February 09, 2015 04:39 PM

  • Henry Lowenberg’s 1867 3¢ green George Washington essay on onionskin paper (Scott 79-E8a) as viewed from the printed side (top) and as viewed from the back, once applied to an envelope (bottom).

  • The U.S. Treasury Department showed an interest in Lowenberg’s essays using goldbeater’s skin to carry the stamp image. The example shown here uses the design of a 2¢ bank check revenue stamp.

  • National Bank Note Co. tried the goldbeater’s skin process using engraved dies; in this case, creating the 90¢ dark blue stamp essay (Scott 79-E72P5).

The National Bank Note Co. considered Henry Lowenberg to be a worthy adversary when it came to developing ideas that would receive patents for the prevention of reuse of postage stamps.

My previous column (Linn’s, Nov. 24, page 30) described how his starch-coated paper patent was adapted for use and experimented with by National.
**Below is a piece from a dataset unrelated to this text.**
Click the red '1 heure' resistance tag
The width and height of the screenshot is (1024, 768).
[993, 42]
Lowenberg received three other patents, all of which could be considered a threat to Charles Steele’s grilling process, which was the anchor that kept the postage stamp printing contract at National during the latter part of the 1860s.
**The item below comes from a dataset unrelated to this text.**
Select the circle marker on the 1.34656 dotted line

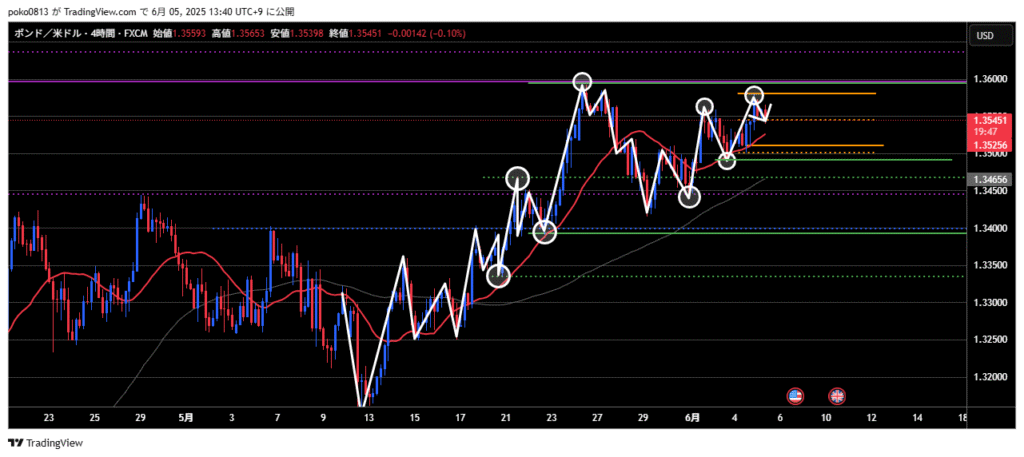click(517, 178)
Both of Lowenberg’s other patents involved the use of the decal process, similar to the process we use today to put insignia on model planes or vehicle stickers on automobiles.

The early experiments he conducted utilizing his patents involved using the lithographic printing process to print on onionskin paper, a paper similar to the tracing paper once used by architects or typists to create additional copies of an original.

The design was printed in reverse on a sheet of onionskin paper and then gummed on that side as well. Because this paper is nearly transparent, you can clearly see the image as it is meant to be seen when you turn the paper over.

The side-by-side illustrations on this page of the 3¢ green essays demonstrate this.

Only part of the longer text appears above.